The implementation of social distancing policies is key to reduce the spread of the recent COVID-19 pandemic and future pandemics. However, their effectiveness ultimately depends on human behavior. For example, in the United States, compliance with social distancing policies widely varied in Spring 2020. What factors were associated with the observed variability in behavioral compliance with the policies?

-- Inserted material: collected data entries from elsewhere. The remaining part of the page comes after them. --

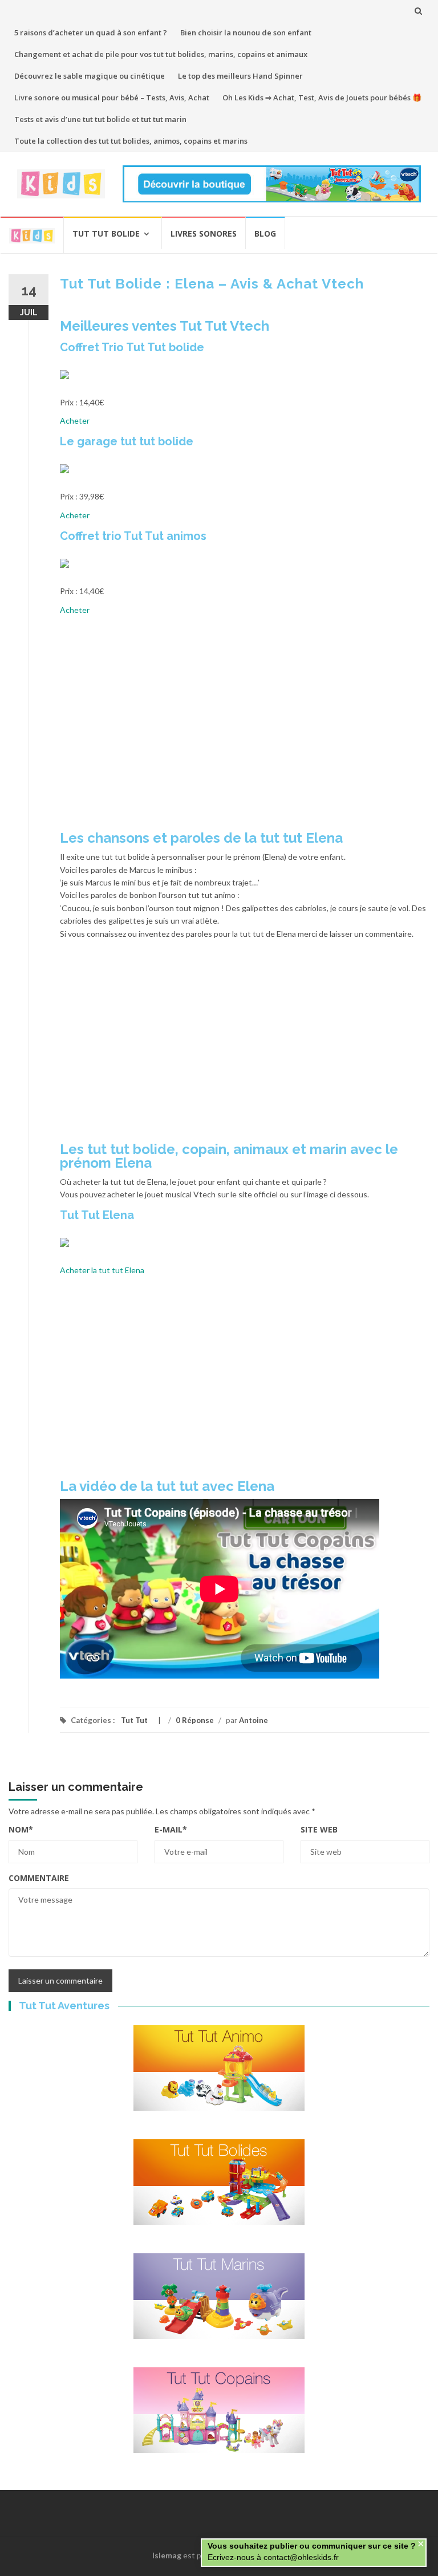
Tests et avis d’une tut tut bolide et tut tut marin (100, 119)
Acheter (75, 420)
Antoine (253, 1720)
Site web (319, 1829)
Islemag (166, 2555)
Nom (21, 1829)
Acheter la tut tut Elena (102, 1270)
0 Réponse (195, 1720)
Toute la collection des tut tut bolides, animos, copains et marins (131, 141)
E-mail (171, 1829)
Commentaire (39, 1877)
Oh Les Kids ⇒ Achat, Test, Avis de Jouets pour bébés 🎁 (321, 97)
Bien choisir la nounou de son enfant (245, 32)
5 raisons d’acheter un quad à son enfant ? (90, 32)
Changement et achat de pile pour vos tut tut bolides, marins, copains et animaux (160, 54)
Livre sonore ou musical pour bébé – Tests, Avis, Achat (111, 97)
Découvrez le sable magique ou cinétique (89, 76)
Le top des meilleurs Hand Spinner (240, 76)
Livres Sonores (204, 233)
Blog (265, 233)
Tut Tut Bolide (106, 233)
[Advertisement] (244, 727)
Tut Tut (134, 1720)
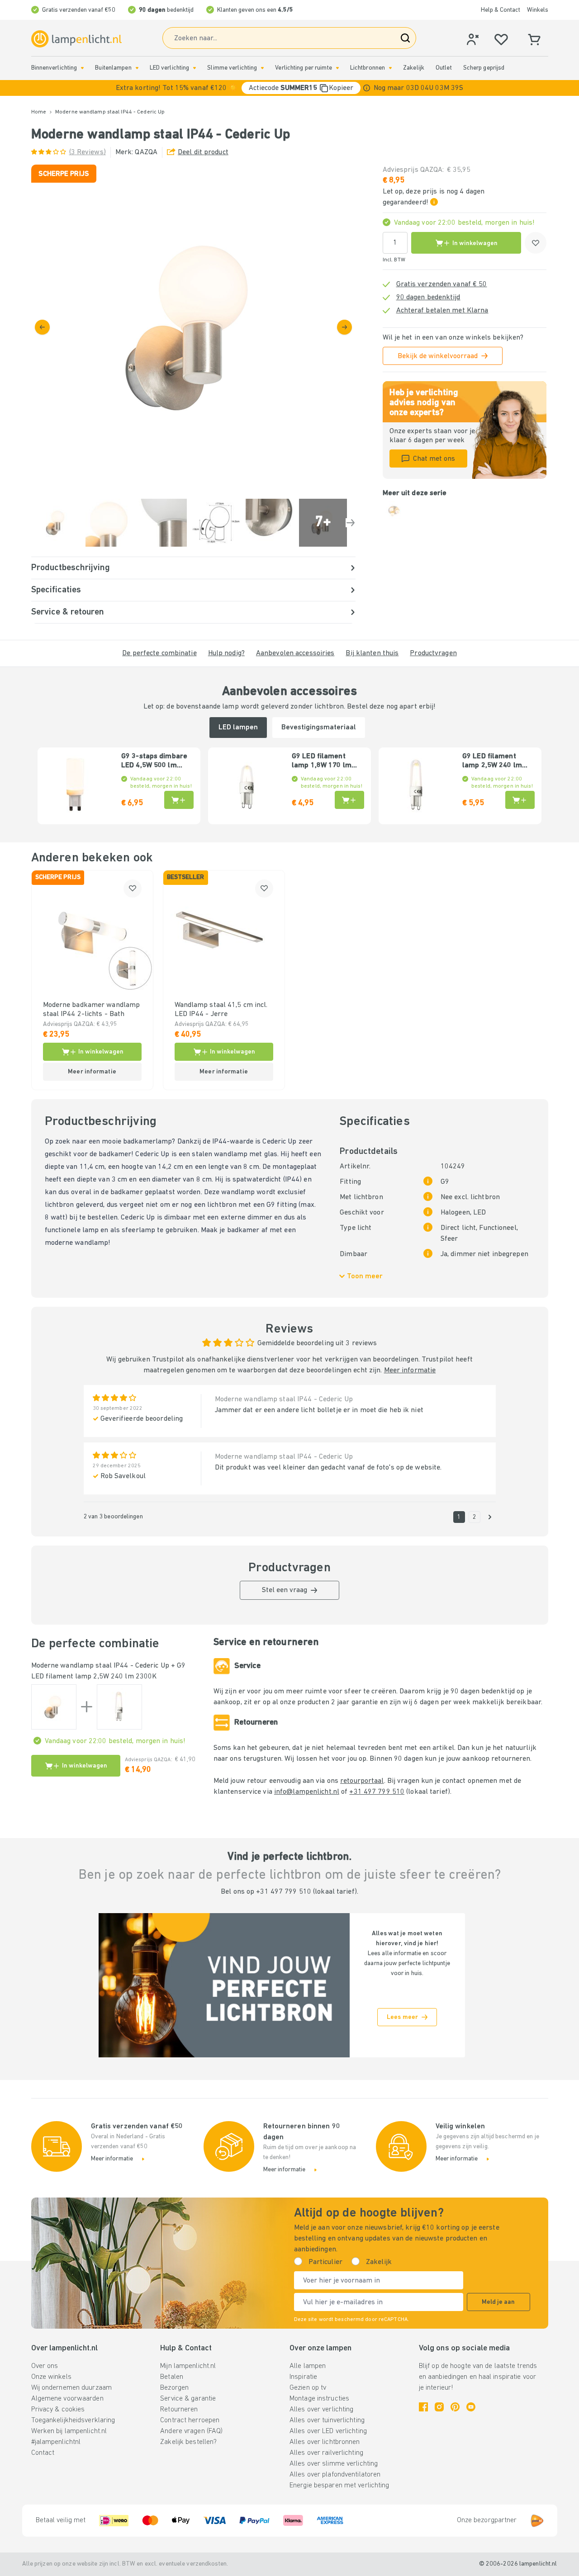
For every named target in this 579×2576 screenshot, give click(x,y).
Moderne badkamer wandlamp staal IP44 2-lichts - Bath (91, 1010)
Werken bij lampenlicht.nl (69, 2431)
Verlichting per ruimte (303, 68)
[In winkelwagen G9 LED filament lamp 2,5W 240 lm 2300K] (520, 800)
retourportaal (362, 1781)
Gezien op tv (308, 2388)
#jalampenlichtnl (56, 2442)
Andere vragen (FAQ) (191, 2431)
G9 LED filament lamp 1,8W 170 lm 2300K (321, 761)
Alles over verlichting (321, 2409)
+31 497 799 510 (376, 1792)
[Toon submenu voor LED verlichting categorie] (194, 68)
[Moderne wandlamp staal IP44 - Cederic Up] (53, 1707)
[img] (193, 327)
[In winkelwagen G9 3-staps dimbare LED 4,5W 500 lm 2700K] (179, 800)
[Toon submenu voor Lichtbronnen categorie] (390, 68)
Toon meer (365, 1276)
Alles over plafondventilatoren (335, 2474)
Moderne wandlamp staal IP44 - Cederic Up (100, 1665)
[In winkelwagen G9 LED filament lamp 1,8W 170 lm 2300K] (349, 800)
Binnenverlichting (54, 68)
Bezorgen (174, 2388)
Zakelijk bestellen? (188, 2442)
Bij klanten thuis (372, 653)
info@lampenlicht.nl (306, 1792)
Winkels (537, 10)
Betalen (171, 2377)
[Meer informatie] (366, 88)
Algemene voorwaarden (67, 2398)
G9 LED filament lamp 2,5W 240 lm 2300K (492, 761)
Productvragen (433, 653)
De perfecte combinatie (159, 653)
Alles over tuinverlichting (327, 2420)
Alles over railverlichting (326, 2453)
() (87, 152)
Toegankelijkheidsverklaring (73, 2420)
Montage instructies (319, 2398)
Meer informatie (410, 1370)
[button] (289, 88)
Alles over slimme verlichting (334, 2463)
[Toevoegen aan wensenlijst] (535, 243)
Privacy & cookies (58, 2409)
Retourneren (179, 2409)
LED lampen (238, 727)
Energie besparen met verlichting (339, 2485)
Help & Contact (500, 10)
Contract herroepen (189, 2420)
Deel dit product (203, 152)
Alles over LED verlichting (328, 2431)
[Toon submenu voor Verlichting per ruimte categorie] (337, 68)
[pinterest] (455, 2406)
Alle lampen (308, 2366)
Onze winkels (51, 2377)
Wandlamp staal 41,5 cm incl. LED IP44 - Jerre (221, 1010)
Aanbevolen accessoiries (295, 653)
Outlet (444, 68)
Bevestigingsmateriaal (318, 727)
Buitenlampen (113, 68)
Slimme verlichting (232, 68)
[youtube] (470, 2406)
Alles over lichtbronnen (325, 2442)
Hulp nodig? (226, 653)
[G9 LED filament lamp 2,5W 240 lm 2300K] (119, 1707)
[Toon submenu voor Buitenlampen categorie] (137, 68)
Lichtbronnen (367, 68)
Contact (43, 2453)
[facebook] (423, 2406)
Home (38, 112)
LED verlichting (170, 68)
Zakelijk (413, 68)
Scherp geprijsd (484, 68)
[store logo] (76, 38)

Utilizing detailed county-level data, we estimate the association between human mobility and the growth rate of COVID-19 cases across approximately 3,100 U.S. counties from January 1, 2020 to June 20, 2020. In addition, using data from U.S. presidential elections we measured how the association between mobility and COVID-19 growth rate varied as a function of county voting pattern. Our results generalize previous reports in finding a significant association between political leaning and the COVID-19 growth rate. These results highlight how it might be beneficial to consider political orientation when building models of the multivariate relationships between the spread of pandemics and public health policies intended to curb the expansion of the pandemic.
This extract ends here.